▶

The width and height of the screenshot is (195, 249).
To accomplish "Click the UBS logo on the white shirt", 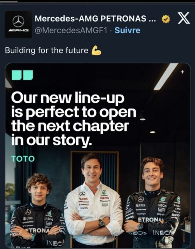I will (84, 199).
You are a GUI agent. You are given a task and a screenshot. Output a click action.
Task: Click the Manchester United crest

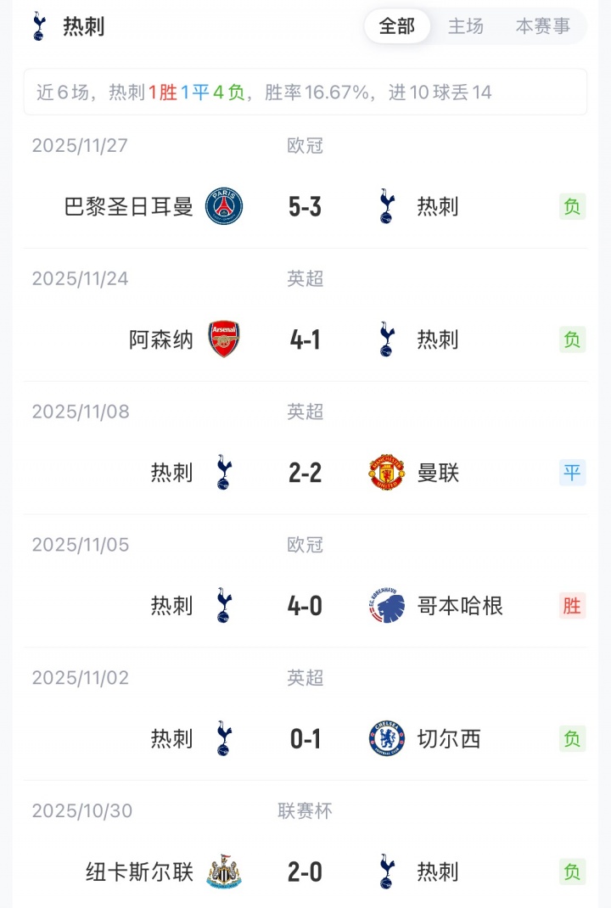coord(387,473)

◀

Work instructions >>
What lines of the material above contain "screenshot"? Return each of them.

Answer for the task >>
The width and height of the screenshot is (195, 249).
You are a GUI agent. You are given a task and a screenshot. Output a click action.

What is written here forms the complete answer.